WHAT YOU WILL DO
Out of the listing below, copy every line that carries the string "axis".

EXERCISE DATA

++++++++

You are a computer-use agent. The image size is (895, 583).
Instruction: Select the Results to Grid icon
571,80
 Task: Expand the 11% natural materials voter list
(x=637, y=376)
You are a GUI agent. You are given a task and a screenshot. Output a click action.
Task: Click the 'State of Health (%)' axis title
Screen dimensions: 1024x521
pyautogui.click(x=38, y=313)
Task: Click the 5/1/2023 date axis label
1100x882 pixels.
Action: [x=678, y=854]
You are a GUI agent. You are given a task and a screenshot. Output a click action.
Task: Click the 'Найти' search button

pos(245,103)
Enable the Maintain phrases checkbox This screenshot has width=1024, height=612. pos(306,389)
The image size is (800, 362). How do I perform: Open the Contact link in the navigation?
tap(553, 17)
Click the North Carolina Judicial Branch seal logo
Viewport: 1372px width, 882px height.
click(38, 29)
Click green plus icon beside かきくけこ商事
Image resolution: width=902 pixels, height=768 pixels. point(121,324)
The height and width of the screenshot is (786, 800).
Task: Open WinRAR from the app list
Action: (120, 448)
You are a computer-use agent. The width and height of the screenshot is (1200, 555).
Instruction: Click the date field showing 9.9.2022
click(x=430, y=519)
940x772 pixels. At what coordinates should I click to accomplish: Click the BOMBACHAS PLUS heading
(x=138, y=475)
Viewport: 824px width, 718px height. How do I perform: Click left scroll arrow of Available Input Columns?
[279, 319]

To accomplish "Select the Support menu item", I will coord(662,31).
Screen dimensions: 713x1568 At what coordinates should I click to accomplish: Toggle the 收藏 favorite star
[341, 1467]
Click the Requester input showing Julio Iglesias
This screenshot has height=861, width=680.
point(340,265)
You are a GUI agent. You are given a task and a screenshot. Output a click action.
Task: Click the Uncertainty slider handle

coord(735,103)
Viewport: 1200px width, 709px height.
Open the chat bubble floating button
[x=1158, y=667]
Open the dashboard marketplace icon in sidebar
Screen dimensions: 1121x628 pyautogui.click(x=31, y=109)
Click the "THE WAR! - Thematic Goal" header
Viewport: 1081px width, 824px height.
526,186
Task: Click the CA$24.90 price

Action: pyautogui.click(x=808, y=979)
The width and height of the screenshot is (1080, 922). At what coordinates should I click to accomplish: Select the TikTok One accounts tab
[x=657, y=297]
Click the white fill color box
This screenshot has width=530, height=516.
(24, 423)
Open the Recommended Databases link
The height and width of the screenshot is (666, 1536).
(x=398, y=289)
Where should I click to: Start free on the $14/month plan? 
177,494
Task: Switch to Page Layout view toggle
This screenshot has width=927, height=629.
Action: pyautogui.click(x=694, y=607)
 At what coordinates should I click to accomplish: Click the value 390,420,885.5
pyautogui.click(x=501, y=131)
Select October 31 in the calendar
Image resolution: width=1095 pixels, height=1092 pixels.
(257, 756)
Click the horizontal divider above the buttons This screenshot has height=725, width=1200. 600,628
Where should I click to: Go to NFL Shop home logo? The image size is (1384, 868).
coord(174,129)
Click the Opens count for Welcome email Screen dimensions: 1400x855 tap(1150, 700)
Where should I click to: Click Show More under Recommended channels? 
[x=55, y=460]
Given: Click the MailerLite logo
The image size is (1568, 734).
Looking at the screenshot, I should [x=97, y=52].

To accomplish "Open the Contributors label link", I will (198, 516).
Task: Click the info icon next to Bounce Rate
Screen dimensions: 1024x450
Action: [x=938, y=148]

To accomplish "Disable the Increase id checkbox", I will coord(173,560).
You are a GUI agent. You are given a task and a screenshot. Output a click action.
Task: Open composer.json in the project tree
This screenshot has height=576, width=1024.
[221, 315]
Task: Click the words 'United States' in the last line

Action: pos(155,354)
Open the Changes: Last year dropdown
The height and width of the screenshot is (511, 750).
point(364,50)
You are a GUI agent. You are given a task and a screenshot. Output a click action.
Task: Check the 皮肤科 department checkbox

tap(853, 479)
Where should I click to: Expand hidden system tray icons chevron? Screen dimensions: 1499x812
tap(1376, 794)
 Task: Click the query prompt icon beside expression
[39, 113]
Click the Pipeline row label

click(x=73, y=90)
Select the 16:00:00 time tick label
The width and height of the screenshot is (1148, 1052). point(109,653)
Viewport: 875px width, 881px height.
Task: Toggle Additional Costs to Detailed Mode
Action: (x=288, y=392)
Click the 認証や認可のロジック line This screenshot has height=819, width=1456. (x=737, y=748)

++++++++

RESULT BELOW
Task: Click the 'State of Health (%)' axis title
Task: Click the 5/1/2023 date axis label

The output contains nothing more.